(Provided data begins)
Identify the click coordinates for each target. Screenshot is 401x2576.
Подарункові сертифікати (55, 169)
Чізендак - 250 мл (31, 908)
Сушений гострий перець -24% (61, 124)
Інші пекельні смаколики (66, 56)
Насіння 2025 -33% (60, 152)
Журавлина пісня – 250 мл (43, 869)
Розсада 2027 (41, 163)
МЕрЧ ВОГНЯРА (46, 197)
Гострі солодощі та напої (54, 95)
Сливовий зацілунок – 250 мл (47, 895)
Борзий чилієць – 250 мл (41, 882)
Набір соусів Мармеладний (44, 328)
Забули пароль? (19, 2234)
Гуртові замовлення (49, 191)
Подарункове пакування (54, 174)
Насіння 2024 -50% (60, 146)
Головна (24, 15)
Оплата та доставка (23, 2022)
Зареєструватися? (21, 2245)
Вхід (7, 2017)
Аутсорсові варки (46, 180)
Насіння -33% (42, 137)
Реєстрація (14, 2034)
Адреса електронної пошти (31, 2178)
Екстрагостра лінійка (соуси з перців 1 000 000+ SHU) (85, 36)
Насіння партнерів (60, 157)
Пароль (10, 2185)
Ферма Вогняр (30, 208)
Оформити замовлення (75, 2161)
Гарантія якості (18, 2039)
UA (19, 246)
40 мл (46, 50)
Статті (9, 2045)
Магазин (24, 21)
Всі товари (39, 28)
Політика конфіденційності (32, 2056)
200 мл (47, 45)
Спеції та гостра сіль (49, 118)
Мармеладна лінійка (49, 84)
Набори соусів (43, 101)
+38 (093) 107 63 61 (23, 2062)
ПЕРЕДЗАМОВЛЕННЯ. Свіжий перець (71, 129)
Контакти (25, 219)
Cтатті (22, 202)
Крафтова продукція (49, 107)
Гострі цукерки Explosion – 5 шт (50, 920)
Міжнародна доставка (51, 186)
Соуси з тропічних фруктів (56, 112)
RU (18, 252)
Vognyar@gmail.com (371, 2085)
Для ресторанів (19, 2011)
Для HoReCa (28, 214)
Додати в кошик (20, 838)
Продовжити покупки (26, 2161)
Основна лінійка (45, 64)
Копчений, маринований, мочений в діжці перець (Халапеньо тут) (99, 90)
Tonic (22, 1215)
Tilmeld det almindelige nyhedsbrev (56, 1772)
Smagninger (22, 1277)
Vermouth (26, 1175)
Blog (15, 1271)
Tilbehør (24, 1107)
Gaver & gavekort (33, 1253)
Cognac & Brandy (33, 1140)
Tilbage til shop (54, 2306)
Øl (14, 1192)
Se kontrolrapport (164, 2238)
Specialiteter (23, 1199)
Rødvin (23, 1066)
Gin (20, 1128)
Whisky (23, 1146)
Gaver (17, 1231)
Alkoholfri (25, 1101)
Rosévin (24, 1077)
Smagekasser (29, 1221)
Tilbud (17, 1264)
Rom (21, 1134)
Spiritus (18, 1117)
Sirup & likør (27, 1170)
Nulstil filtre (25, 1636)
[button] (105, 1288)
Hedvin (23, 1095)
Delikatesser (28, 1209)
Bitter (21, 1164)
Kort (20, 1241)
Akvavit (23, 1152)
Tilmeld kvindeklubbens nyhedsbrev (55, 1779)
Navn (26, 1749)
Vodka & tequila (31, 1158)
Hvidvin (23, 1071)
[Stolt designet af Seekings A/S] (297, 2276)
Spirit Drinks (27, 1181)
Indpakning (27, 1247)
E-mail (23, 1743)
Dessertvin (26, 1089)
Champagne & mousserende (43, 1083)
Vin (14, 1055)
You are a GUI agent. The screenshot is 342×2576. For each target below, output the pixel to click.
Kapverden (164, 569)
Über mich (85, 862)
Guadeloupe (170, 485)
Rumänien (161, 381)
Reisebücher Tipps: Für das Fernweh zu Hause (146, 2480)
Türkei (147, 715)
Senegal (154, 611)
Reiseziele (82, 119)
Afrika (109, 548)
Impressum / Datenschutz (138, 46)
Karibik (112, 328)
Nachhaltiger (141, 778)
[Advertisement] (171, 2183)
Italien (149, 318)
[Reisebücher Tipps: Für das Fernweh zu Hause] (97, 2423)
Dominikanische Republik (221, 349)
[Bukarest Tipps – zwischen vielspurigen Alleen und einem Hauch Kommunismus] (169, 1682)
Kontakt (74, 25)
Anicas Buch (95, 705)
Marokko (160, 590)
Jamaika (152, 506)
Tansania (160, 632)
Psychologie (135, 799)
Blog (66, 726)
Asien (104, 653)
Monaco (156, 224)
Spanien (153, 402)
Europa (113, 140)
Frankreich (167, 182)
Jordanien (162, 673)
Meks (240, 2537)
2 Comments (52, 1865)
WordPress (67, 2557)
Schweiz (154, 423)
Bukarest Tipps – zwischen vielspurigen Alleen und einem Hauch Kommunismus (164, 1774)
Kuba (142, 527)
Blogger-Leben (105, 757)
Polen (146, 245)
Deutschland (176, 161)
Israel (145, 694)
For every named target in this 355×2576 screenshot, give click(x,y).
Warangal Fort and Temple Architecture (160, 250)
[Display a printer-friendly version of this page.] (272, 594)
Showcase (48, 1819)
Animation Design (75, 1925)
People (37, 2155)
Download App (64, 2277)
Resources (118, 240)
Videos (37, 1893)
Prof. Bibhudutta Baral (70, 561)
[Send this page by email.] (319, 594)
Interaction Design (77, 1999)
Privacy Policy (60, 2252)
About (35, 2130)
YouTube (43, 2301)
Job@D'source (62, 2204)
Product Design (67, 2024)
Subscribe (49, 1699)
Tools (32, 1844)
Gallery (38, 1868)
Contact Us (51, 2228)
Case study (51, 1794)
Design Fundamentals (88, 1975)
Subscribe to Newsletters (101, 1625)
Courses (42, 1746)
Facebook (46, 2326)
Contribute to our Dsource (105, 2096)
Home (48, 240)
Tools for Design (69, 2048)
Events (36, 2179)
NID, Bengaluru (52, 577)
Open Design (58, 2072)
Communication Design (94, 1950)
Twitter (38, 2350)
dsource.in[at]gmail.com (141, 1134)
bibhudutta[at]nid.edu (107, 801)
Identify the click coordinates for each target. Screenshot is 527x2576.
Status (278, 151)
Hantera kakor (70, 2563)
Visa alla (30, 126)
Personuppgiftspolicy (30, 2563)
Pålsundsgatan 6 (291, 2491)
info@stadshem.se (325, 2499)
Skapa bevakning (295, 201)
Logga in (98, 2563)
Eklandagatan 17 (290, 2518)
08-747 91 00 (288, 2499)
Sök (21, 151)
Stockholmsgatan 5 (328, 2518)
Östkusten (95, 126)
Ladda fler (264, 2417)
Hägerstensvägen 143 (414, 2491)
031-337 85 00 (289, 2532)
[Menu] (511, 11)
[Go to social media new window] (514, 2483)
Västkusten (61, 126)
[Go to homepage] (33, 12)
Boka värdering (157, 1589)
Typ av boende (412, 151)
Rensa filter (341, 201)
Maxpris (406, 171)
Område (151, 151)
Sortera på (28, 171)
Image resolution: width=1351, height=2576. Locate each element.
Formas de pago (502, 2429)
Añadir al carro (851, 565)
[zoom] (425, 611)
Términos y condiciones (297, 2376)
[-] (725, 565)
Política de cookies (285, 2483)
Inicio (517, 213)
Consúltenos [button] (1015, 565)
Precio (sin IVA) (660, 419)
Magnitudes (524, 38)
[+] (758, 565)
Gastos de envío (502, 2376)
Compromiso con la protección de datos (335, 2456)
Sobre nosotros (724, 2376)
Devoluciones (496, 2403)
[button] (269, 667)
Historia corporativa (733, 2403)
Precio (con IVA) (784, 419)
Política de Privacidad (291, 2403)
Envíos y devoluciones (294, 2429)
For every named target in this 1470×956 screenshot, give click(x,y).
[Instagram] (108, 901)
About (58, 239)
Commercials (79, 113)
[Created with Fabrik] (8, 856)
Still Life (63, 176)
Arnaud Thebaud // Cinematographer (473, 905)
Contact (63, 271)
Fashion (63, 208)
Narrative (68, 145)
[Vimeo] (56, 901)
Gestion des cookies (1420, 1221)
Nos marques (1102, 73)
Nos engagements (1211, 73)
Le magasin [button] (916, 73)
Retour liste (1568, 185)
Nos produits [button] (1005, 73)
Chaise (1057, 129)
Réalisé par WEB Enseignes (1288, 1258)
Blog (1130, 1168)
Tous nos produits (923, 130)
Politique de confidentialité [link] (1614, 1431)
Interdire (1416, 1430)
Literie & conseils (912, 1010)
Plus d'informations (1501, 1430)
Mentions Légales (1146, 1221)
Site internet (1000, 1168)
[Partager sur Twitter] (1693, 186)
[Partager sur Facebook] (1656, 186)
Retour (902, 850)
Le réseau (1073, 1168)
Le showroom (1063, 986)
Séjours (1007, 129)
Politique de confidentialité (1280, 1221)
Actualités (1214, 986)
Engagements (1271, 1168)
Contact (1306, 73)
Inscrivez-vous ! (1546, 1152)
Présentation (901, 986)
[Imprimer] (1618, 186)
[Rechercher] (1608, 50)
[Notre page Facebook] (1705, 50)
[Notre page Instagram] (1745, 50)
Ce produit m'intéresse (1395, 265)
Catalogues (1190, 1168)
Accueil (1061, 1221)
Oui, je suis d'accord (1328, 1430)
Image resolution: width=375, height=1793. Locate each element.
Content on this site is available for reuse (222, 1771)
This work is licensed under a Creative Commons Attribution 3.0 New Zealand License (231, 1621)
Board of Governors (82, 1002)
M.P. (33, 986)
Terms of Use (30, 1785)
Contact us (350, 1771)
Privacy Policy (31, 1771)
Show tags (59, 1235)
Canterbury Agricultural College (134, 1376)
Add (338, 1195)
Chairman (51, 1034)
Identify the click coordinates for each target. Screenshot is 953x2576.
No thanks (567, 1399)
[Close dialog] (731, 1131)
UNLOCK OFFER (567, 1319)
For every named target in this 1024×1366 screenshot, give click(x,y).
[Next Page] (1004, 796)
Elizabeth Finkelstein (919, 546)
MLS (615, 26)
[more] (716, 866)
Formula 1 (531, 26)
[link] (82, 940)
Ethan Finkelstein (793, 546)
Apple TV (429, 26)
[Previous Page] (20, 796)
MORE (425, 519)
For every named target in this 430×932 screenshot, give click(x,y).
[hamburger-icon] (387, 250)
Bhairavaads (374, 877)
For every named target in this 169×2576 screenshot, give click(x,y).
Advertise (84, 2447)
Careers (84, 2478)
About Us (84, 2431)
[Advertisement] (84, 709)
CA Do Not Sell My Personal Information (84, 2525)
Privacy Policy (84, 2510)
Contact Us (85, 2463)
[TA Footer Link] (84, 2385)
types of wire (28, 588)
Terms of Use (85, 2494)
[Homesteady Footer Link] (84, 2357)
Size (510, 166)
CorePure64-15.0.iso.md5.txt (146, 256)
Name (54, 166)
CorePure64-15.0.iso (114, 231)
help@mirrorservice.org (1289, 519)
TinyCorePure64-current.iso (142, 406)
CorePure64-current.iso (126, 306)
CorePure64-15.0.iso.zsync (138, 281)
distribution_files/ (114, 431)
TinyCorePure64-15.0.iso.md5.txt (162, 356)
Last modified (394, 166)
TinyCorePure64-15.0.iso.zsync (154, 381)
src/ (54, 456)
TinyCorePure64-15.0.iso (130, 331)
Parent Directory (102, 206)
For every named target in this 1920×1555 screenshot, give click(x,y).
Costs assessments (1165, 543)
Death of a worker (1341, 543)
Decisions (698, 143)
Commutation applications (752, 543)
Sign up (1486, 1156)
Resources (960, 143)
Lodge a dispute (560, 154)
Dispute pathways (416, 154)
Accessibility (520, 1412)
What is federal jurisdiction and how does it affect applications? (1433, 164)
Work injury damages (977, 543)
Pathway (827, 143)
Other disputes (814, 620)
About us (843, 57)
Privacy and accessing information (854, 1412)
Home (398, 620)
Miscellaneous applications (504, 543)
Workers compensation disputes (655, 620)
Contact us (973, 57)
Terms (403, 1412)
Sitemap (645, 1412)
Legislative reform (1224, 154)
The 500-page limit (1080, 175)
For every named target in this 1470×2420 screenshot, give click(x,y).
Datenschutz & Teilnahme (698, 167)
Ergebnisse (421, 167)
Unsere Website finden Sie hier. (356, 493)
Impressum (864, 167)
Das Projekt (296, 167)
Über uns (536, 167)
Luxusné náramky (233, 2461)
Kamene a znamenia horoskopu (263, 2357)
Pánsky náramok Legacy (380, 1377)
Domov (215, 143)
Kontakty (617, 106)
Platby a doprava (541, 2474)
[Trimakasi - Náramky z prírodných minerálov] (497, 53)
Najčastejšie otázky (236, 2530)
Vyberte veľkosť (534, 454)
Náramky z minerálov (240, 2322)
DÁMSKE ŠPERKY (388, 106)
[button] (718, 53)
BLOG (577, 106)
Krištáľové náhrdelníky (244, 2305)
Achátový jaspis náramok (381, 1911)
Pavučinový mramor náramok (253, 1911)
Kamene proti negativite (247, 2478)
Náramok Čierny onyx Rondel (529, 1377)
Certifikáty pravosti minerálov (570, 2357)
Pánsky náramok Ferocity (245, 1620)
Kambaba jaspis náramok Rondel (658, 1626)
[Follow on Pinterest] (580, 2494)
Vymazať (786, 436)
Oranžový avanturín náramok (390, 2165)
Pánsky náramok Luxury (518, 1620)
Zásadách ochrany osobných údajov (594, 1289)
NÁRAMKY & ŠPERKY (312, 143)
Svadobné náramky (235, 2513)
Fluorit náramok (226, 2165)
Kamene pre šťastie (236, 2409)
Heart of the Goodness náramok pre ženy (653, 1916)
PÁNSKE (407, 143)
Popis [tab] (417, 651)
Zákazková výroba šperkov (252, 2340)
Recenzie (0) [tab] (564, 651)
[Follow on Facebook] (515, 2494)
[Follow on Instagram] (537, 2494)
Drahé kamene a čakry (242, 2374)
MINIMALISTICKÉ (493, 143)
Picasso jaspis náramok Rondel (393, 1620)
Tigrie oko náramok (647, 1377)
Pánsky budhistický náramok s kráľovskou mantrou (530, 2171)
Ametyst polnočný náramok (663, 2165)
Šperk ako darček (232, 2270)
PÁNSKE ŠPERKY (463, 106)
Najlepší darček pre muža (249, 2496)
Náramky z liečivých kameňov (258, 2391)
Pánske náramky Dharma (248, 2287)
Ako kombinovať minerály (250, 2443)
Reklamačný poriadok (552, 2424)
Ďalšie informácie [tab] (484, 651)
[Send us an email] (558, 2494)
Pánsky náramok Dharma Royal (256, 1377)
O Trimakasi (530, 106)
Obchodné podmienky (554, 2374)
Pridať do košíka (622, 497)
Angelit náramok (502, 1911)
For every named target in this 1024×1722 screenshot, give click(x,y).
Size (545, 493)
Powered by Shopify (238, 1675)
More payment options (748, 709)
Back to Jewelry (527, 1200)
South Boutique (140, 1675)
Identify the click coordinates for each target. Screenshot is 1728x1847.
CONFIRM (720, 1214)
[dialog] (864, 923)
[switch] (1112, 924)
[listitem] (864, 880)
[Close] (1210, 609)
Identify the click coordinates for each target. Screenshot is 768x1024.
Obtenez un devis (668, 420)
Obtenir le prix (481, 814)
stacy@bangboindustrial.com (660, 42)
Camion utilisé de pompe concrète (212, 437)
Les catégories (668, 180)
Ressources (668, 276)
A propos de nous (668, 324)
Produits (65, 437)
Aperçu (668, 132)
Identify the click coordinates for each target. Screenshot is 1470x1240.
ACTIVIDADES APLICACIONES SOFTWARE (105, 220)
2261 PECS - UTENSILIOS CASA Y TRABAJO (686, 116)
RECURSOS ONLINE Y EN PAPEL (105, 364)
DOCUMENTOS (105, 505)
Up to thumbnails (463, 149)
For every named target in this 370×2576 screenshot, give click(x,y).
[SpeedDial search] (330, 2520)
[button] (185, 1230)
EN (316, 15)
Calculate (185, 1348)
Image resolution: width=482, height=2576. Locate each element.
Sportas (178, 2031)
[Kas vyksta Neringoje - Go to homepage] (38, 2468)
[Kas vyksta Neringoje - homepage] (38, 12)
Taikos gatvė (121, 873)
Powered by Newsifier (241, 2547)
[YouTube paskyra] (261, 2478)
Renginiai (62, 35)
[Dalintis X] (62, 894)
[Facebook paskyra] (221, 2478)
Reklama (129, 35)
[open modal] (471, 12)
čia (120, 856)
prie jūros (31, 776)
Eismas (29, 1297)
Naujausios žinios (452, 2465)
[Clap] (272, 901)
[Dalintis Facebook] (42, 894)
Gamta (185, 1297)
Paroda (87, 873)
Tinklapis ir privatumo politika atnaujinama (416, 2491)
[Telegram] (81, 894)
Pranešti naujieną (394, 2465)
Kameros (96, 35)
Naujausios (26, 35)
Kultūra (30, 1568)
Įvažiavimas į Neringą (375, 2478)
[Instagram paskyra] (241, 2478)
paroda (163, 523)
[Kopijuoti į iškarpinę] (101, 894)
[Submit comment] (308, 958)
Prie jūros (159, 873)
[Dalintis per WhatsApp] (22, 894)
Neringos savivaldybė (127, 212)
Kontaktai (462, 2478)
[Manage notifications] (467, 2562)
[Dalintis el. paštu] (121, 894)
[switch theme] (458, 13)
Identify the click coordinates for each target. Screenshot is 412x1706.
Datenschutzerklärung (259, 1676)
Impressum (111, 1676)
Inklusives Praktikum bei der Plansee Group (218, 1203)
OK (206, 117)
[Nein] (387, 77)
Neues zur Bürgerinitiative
(Provided data ends)
▶ [What the exercise asks] Your task is to retype the entries verbatim, starting with the line that holds "Política de Privacidad (291, 2403)" and stopping after the line that holds "Mentions Légales (1146, 1221)".

▶ [Answer to this task]
Política de Privacidad (291, 2403)
Envíos y devoluciones (294, 2429)
For every named target in this 1470×956 screenshot, give click(x,y).
[Instagram] (108, 901)
About (58, 239)
Commercials (79, 113)
[Created with Fabrik] (8, 856)
Still Life (63, 176)
Arnaud Thebaud // Cinematographer (473, 905)
Contact (63, 271)
Fashion (63, 208)
Narrative (68, 145)
[Vimeo] (56, 901)
Gestion des cookies (1420, 1221)
Nos marques (1102, 73)
Nos engagements (1211, 73)
Le magasin [button] (916, 73)
Retour liste (1568, 185)
Nos produits [button] (1005, 73)
Chaise (1057, 129)
Réalisé par WEB Enseignes (1288, 1258)
Blog (1130, 1168)
Tous nos produits (923, 130)
Politique de confidentialité [link] (1614, 1431)
Interdire (1416, 1430)
Literie & conseils (912, 1010)
Plus d'informations (1501, 1430)
Mentions Légales (1146, 1221)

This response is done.